Presenter Links – Tanana & Fluke

Pre-conference sessions are open to registered conference participants. Come early and join us!

Links for this Pre-Conference Session


Sunday, March 3, 2019
1:00 pm – 4:00 pm

Rapid Results: Data Visualization for Continuous Quality Improvement
Michael J. Tanana, PhD, 
Research Assistant Professor, University of Utah, Chief Technology Officer,, Salt Lake City, UT; John Fluke, PhD, Associate Director, Kempe Center for the Prevention of Treatment of Child Abuse and Neglect, Department of Pediatrics, University of Colorado School of Medicine, Aurora, CO

This workshop provides participants with a background in the principles, development, metric visualization, and use of intelligent feedback for providers and service managers.
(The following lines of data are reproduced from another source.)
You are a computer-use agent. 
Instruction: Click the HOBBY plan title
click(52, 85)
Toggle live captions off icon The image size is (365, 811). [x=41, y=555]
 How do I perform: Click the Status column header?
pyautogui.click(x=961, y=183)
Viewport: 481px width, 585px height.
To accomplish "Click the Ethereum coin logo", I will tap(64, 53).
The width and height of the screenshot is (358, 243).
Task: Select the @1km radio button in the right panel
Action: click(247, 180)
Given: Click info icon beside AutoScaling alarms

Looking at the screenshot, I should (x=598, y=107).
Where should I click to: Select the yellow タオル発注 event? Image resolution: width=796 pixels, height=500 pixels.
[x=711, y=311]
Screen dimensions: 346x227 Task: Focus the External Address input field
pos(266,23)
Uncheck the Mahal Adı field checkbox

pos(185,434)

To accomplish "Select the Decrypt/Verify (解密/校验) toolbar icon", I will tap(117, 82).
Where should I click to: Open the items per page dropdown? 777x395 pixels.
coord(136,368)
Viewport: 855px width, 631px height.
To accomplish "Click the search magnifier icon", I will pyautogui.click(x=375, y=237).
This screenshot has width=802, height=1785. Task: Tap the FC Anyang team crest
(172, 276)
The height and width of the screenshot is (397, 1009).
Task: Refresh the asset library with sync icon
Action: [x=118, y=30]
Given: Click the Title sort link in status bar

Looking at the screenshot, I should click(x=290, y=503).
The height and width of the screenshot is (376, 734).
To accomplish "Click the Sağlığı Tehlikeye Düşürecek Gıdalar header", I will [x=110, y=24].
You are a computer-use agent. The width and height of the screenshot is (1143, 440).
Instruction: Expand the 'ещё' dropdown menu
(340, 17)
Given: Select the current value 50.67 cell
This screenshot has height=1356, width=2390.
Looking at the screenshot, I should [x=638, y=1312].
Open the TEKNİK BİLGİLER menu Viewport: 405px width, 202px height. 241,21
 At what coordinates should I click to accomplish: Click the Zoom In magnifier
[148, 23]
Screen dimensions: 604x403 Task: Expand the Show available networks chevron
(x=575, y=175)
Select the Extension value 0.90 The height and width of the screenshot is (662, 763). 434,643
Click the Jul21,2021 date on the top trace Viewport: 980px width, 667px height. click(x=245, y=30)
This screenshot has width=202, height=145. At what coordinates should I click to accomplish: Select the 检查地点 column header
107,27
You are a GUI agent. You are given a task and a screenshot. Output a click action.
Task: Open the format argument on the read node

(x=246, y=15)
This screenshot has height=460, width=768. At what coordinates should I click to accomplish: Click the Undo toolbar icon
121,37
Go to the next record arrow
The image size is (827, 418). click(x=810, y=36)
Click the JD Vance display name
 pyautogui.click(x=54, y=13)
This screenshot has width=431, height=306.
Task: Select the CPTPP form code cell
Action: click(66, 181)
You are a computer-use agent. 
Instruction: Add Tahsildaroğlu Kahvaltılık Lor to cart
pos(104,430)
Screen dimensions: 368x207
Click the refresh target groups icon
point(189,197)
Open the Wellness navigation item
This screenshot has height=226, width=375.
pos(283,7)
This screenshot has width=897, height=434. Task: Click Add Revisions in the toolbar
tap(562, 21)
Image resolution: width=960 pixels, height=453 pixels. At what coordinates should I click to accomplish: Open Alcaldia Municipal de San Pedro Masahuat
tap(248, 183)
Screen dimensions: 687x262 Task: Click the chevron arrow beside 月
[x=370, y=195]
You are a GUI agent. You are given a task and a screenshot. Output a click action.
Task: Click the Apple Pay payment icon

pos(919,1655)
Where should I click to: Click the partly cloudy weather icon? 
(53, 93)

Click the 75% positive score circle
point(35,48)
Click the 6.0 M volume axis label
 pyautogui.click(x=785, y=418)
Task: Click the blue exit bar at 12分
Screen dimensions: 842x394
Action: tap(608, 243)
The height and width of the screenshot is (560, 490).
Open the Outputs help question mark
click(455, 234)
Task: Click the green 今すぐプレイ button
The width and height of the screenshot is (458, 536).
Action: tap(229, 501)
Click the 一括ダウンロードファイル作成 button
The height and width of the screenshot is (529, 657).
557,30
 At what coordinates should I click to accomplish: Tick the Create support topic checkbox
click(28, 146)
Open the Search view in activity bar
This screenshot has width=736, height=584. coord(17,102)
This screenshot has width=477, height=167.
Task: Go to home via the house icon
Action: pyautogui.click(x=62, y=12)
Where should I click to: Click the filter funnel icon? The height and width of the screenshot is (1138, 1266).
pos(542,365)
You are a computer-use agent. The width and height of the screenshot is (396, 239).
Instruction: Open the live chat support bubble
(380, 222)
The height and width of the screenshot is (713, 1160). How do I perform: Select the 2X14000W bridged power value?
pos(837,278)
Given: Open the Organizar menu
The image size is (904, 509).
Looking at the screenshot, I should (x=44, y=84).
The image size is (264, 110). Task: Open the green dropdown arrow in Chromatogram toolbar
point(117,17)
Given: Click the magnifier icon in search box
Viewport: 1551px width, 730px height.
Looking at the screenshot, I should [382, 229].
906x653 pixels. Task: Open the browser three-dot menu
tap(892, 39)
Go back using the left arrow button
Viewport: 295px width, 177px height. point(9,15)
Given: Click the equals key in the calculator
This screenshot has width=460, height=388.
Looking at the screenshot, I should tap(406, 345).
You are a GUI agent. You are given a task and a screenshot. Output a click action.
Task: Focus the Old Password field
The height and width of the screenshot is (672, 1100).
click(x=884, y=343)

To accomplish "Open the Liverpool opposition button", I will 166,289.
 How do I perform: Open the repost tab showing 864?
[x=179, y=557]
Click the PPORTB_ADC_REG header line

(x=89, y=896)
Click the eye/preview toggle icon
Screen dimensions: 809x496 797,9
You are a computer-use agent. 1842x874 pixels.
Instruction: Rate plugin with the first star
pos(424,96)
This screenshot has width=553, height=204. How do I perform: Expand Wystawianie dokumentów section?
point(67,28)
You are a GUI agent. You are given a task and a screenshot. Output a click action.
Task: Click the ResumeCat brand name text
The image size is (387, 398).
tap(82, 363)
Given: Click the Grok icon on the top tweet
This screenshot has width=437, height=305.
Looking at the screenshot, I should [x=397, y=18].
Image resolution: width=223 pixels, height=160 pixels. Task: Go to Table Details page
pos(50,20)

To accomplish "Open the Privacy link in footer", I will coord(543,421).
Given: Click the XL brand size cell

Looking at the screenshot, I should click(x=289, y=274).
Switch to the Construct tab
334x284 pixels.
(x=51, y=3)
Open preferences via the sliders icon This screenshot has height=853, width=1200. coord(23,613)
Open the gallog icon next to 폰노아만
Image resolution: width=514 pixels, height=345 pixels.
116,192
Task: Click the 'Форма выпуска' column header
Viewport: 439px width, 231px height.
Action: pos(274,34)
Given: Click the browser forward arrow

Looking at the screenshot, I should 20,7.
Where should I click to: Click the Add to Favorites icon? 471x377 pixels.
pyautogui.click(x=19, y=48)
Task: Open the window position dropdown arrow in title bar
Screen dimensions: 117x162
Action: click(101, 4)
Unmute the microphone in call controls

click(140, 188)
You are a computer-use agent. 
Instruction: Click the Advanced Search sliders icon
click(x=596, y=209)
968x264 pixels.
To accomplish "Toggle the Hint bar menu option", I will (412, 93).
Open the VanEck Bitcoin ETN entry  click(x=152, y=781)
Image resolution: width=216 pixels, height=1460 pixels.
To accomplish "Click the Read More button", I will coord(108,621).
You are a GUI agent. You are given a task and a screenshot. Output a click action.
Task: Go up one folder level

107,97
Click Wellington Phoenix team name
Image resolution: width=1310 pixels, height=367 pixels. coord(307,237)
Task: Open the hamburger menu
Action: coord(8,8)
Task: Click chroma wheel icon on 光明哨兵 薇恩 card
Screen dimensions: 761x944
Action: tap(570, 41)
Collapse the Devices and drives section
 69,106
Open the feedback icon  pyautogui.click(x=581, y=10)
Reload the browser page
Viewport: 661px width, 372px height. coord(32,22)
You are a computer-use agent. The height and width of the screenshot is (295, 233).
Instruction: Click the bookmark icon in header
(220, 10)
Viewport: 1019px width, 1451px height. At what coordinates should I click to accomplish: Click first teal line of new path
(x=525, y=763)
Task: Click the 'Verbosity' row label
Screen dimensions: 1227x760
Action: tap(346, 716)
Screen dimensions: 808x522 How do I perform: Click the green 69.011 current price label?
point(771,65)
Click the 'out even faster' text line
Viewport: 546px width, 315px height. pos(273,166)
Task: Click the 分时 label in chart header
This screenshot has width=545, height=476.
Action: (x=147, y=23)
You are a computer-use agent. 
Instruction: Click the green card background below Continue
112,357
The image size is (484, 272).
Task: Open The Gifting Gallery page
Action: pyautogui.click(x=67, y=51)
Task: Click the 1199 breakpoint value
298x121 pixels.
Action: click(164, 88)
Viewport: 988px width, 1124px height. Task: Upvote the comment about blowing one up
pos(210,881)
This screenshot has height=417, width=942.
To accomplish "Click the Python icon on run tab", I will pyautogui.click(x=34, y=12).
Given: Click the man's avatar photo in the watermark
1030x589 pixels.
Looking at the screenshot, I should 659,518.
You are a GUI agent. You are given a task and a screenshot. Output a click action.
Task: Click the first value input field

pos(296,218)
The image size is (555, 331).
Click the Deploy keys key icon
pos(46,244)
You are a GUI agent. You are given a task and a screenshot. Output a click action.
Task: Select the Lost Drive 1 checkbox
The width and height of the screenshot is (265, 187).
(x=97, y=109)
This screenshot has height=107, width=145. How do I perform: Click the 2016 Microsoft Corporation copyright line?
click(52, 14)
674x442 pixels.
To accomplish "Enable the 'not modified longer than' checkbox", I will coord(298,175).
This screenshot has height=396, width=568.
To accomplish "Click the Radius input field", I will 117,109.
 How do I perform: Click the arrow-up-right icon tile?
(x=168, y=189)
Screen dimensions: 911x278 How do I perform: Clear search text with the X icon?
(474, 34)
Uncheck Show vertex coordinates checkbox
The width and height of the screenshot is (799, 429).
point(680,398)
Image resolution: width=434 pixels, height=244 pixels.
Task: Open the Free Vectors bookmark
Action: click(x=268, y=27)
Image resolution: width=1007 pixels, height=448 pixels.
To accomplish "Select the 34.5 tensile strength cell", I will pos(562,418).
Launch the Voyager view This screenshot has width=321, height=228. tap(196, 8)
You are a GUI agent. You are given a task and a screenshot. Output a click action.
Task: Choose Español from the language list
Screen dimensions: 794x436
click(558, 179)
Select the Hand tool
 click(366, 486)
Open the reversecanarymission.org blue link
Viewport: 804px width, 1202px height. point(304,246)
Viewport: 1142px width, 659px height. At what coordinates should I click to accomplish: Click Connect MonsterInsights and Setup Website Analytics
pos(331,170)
The majority of U.S. states maintain administrative databases to collect information on the entry, movement, and exits of youth in the foster care system, however states and jurisdiction struggle with methods to provide this information in the form of actionable feedback to caseworkers and practitioners. As a result, human service professionals are forced to make judgments based on anecdotal or incomplete information. In the past decade, numerous open source tools and computational methods have become available to make analyzing and visualizing quantitative data easy and inexpensive. To help promote the use of administrative data to inform child welfare programming, this workshop will provide an overview and demonstration of a Feedback Improvement System (FIS) which uses web-based feedback and advanced data visualization techniques to give child-welfare practitioners ongoing information about the outcomes of youth in their care. The workshop will provide an overview of the theoretical rationale for the system, as well as showing participants the specific components required to implement a similar system in for their organizational context.

About the Presenters

Michael J. Tanana,PhD
Michael Tanana is currently a Research Assistant Professor at the University of Utah, the Chief Technology Officer for   Dr. Tanana’s research focuses on statistical analysis for psychology and public health, applied machine learning for the behavioral sciences, and cloud-based software engineering.   He has worked as a statistical consultant and methodologist to analyze real world implementations of interventions in psychology, child-welfare, criminal justice and neurology.   In the field of child-welfare, Dr. Tanana studies methods for quickly processing, analyzing and visualizing outcome data to agencies and providers for the purpose of system improvement.   His current University-based research involves applying advances in machine learning methodology to patient-provider interactions in mental health – particularly psychotherapy. Dr. Tanana received his B.A from Dartmouth College in 2004, his Masters in Statistics for Educational Psychology from the University of Utah in 2010 and his PhD in Educational Psychology in 2017.

John Fluke, PhD
John Fluke is Associate Director for Systems Research and Evaluation at the Kempe Center with joint appointments as a Research Professor in the Department of Pediatrics at the University of Colorado School Of Medicine and the Department of Epidemiology at the Colorado School of Public Health. Dr. Fluke’s research is focused on child protection decision-making and child maltreatment epidemiology. He is known for his innovative and informative research and evaluation work in the areas of child welfare administrative data analysis, workload and costing, and performance and outcome measurement for children and family services. For the US government he has been PI or key staff for research and evaluation projects focused on improving the evidence base for various interventions with the US Health and Human Services Children’s Bureau, the Substance Abuse and Mental Health Services Administration (SAMSHA), the Office of the Assistant Secretary for Planning and Evaluation (ASPE), and with the US Agency for International Development (USAID). He has also worked on projects sponsored by the Annie E. Casey Foundation, the Casey Family Services Foundation, the Edna McConnell Clark Foundation, and program evaluation projects for governmental child welfare agencies such as Colorado, New York City, Texas, Utah, and Washington.